My nights and days are mixed up. I can't sleep, but at one point during the day I want it. In the morning I wait until it is time for everyone else to wake up before I come out of bed. As not to disturb anyone. This gives me too much time to think.
My muscles ache and shiver. Guess I've been exercising too much. Oh well.
Today my mom leaves for work later than usual. She tells me what the doctor told her about me yesterday. She said that it is probably all me. That I'm holding on to the pain, can't relax. Because this has been going on for too long. What?! Why?! How? I get upset. My mom adds that maybe I shouldn't graduate this year. Fuck. If I don't do that shit now... when? I hate the system. I'm not going back, if I'm pulled out of school now. 13 years? NO. WAY. I come up with an idea. It probably fails. Like anything else. But I'll give it a go.
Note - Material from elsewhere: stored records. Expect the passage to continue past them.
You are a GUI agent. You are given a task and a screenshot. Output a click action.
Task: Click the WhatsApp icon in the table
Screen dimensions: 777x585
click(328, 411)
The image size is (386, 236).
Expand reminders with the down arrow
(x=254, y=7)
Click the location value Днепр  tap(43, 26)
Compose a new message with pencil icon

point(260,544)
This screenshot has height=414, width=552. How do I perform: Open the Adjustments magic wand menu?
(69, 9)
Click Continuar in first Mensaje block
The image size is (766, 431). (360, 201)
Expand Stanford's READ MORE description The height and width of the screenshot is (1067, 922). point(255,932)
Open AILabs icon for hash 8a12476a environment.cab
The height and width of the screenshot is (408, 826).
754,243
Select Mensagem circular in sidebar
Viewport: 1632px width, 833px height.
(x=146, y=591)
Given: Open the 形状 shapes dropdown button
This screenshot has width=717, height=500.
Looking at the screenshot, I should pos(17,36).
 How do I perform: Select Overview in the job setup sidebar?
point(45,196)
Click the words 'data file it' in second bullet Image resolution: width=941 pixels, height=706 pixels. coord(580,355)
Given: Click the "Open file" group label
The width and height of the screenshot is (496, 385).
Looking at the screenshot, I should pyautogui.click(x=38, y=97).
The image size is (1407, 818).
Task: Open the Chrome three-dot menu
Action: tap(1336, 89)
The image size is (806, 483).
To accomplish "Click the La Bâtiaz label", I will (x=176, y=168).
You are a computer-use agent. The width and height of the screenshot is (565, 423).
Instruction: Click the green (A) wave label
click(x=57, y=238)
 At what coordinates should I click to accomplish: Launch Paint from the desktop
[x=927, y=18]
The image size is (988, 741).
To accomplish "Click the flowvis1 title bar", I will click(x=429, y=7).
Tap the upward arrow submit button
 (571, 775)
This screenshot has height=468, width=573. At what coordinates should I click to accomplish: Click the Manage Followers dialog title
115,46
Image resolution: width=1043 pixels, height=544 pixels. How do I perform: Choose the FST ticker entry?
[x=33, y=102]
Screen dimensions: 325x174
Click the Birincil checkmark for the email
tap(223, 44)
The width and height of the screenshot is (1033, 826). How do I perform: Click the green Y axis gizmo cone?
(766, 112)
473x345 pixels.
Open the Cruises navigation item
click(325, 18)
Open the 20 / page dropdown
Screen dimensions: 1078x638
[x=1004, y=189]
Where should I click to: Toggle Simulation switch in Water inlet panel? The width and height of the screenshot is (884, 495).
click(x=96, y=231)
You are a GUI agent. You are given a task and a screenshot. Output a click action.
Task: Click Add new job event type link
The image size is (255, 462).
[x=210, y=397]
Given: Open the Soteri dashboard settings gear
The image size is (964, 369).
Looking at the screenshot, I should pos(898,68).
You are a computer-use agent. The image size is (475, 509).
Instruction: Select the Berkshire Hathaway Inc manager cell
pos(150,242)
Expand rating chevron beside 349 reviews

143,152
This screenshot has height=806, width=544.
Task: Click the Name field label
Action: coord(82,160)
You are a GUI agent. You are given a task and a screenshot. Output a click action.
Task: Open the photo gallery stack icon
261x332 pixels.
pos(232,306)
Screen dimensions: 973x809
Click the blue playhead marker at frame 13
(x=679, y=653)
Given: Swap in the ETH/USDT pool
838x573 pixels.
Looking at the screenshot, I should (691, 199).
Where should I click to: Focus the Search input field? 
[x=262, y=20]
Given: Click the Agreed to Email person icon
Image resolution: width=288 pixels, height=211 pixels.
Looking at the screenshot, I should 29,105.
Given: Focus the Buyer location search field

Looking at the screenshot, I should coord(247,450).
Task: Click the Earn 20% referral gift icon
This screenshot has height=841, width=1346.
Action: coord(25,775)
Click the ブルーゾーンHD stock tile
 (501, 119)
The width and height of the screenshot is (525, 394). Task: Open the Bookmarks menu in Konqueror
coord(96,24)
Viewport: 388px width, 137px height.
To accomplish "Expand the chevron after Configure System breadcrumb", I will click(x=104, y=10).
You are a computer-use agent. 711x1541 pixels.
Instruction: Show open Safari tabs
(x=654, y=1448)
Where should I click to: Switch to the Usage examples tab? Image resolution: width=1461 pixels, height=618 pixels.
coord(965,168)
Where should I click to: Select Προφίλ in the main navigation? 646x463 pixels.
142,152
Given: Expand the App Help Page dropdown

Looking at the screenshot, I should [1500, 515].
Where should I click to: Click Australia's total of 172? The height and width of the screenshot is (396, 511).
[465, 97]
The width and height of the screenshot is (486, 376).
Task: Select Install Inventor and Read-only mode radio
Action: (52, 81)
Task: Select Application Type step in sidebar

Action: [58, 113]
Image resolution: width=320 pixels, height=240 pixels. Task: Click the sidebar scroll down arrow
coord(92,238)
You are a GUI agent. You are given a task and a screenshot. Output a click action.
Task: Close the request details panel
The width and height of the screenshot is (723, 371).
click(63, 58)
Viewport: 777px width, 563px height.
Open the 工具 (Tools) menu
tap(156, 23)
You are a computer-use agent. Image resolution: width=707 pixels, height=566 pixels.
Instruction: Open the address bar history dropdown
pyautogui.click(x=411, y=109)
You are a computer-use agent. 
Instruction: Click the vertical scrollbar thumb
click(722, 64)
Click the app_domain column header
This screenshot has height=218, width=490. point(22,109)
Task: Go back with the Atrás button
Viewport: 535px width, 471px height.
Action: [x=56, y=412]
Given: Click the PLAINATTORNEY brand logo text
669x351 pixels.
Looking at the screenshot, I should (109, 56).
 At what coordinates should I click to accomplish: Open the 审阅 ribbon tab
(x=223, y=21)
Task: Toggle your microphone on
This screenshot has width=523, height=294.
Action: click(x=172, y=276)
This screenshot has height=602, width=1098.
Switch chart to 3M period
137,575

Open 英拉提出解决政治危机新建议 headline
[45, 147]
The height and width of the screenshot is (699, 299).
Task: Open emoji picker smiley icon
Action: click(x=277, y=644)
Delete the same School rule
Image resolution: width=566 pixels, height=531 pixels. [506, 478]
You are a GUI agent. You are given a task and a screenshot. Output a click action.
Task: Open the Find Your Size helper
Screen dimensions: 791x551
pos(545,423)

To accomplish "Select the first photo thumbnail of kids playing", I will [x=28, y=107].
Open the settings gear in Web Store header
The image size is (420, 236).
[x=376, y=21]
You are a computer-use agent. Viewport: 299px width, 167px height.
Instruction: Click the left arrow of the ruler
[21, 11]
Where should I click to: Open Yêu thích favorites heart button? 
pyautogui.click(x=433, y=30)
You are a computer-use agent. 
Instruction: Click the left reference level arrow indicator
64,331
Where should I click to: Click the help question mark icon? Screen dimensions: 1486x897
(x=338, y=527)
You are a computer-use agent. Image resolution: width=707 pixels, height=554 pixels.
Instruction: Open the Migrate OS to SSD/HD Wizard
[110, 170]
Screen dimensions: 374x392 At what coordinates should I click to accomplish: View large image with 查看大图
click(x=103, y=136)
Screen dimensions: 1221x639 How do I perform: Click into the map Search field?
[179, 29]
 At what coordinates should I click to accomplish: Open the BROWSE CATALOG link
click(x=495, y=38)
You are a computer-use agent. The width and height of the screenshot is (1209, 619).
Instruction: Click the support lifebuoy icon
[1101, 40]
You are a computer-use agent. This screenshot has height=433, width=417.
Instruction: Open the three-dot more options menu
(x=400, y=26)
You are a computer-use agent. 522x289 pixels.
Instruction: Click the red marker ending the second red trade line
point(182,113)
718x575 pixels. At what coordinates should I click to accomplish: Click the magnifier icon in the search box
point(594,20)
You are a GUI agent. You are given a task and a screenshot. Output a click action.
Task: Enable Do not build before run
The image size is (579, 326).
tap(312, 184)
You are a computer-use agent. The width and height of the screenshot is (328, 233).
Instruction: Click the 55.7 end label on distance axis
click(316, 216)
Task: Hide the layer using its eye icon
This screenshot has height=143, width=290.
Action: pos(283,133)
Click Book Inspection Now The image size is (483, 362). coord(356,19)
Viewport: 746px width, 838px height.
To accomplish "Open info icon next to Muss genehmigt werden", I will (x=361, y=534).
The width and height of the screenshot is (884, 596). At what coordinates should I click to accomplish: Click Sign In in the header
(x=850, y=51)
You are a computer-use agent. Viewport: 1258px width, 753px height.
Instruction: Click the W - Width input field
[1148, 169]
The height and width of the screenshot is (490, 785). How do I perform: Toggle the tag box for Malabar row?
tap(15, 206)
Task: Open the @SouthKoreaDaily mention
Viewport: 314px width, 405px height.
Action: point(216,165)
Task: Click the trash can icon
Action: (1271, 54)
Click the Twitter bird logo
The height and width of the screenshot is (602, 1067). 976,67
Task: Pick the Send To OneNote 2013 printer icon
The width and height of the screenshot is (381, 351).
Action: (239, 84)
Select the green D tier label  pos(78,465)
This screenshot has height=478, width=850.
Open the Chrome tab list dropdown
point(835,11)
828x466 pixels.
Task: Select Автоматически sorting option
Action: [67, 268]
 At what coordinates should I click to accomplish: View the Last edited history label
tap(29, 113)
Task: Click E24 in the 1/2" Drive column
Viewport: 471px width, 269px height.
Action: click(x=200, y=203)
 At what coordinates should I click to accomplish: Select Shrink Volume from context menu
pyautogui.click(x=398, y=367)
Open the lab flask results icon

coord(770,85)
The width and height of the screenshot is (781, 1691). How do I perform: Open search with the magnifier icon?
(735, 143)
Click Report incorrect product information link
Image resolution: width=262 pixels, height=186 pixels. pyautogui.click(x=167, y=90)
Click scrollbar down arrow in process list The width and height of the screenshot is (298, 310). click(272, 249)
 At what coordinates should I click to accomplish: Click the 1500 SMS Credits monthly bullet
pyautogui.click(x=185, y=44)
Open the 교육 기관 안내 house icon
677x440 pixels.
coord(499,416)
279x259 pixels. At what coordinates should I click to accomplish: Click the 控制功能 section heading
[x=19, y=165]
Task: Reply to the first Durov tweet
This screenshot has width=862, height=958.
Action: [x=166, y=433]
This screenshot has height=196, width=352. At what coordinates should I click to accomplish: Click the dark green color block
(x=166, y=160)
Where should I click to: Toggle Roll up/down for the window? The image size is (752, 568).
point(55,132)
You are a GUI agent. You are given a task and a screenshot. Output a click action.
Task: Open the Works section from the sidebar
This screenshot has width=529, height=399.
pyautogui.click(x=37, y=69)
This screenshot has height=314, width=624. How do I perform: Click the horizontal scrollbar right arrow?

I come upstairs to draw. It is much like therapy. Same thing happens when you want to know how a child feels. You ask him to draw nature or his home. Cloudy skies, separate rooms, people missing etc gives away negative stuff.
See a pattern on mine? Whatever it is I'm turning it into a painting. It will be called "NEED"
My cat appears out of nowhere. He has been missing for some time. I pick him up. Only to be covered in blood and sand.
"Been munching on dead carcasses lately, huh?"
I've got an appointment with the gooood doctor tomorrow. More tests. Kinda dull, kinda expensive.